> **WORK TO COMPLETE**:
Send back all of the data, word for word.

○ ○ ○

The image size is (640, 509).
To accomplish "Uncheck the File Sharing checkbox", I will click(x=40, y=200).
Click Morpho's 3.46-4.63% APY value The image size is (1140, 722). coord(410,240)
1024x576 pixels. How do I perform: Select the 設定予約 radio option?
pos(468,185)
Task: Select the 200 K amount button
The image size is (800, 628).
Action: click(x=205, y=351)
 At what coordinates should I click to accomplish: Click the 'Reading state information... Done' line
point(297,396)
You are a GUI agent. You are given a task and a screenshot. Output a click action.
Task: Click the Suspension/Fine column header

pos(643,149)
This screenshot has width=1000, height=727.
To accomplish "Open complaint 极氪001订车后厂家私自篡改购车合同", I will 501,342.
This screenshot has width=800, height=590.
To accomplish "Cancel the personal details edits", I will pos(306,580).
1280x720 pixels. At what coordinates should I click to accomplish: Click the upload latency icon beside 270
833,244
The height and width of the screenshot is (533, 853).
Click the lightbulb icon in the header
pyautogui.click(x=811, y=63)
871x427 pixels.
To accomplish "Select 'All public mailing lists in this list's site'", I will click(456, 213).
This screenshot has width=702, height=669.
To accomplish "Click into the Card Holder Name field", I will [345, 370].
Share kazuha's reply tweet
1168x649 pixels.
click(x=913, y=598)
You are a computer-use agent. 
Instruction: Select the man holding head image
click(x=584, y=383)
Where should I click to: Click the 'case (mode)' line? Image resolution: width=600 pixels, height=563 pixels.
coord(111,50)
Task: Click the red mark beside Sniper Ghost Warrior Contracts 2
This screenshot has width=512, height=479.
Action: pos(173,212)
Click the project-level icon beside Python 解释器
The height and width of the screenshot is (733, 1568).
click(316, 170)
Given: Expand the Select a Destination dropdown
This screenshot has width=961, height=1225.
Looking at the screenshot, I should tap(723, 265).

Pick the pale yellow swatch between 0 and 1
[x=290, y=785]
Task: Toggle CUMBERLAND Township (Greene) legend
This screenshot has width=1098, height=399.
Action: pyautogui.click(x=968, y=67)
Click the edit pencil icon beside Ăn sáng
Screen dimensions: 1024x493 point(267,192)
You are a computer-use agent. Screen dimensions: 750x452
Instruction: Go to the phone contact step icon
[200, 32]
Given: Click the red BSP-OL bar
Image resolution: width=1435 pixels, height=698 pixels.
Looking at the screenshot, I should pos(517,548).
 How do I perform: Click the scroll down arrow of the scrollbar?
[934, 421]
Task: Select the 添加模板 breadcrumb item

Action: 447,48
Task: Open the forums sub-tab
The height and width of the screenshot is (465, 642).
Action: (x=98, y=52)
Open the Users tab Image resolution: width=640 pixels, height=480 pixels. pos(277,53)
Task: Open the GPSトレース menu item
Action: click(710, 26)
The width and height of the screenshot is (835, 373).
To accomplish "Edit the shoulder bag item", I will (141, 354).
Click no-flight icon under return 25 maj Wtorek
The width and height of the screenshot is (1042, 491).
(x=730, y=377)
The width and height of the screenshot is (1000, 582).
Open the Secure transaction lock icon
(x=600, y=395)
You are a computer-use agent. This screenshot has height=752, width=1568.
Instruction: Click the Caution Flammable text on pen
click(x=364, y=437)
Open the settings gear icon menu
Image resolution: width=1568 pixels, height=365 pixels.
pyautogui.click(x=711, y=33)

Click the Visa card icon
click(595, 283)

○ ○ ○

> **RESPONSE TO THE TASK**:
The image size is (640, 509).
To accomplish "Uncheck the File Sharing checkbox", I will click(x=40, y=200).
Click Morpho's 3.46-4.63% APY value The image size is (1140, 722). coord(410,240)
1024x576 pixels. How do I perform: Select the 設定予約 radio option?
pos(468,185)
Task: Select the 200 K amount button
The image size is (800, 628).
Action: click(x=205, y=351)
 At what coordinates should I click to accomplish: Click the 'Reading state information... Done' line
point(297,396)
You are a GUI agent. You are given a task and a screenshot. Output a click action.
Task: Click the Suspension/Fine column header

pos(643,149)
This screenshot has width=1000, height=727.
To accomplish "Open complaint 极氪001订车后厂家私自篡改购车合同", I will 501,342.
This screenshot has width=800, height=590.
To accomplish "Cancel the personal details edits", I will pos(306,580).
1280x720 pixels. At what coordinates should I click to accomplish: Click the upload latency icon beside 270
833,244
The height and width of the screenshot is (533, 853).
Click the lightbulb icon in the header
pyautogui.click(x=811, y=63)
871x427 pixels.
To accomplish "Select 'All public mailing lists in this list's site'", I will click(456, 213).
This screenshot has width=702, height=669.
To accomplish "Click into the Card Holder Name field", I will [345, 370].
Share kazuha's reply tweet
1168x649 pixels.
click(x=913, y=598)
You are a computer-use agent. 
Instruction: Select the man holding head image
click(x=584, y=383)
Where should I click to: Click the 'case (mode)' line? Image resolution: width=600 pixels, height=563 pixels.
coord(111,50)
Task: Click the red mark beside Sniper Ghost Warrior Contracts 2
This screenshot has width=512, height=479.
Action: pos(173,212)
Click the project-level icon beside Python 解释器
The height and width of the screenshot is (733, 1568).
click(316, 170)
Given: Expand the Select a Destination dropdown
This screenshot has width=961, height=1225.
Looking at the screenshot, I should tap(723, 265).

Pick the pale yellow swatch between 0 and 1
[x=290, y=785]
Task: Toggle CUMBERLAND Township (Greene) legend
This screenshot has width=1098, height=399.
Action: pyautogui.click(x=968, y=67)
Click the edit pencil icon beside Ăn sáng
Screen dimensions: 1024x493 point(267,192)
You are a computer-use agent. Screen dimensions: 750x452
Instruction: Go to the phone contact step icon
[200, 32]
Given: Click the red BSP-OL bar
Image resolution: width=1435 pixels, height=698 pixels.
Looking at the screenshot, I should pos(517,548).
 How do I perform: Click the scroll down arrow of the scrollbar?
[934, 421]
Task: Select the 添加模板 breadcrumb item

Action: 447,48
Task: Open the forums sub-tab
The height and width of the screenshot is (465, 642).
Action: (x=98, y=52)
Open the Users tab Image resolution: width=640 pixels, height=480 pixels. pos(277,53)
Task: Open the GPSトレース menu item
Action: click(710, 26)
The width and height of the screenshot is (835, 373).
To accomplish "Edit the shoulder bag item", I will (141, 354).
Click no-flight icon under return 25 maj Wtorek
The width and height of the screenshot is (1042, 491).
(x=730, y=377)
The width and height of the screenshot is (1000, 582).
Open the Secure transaction lock icon
(x=600, y=395)
You are a computer-use agent. This screenshot has height=752, width=1568.
Instruction: Click the Caution Flammable text on pen
click(x=364, y=437)
Open the settings gear icon menu
Image resolution: width=1568 pixels, height=365 pixels.
pyautogui.click(x=711, y=33)

Click the Visa card icon
click(595, 283)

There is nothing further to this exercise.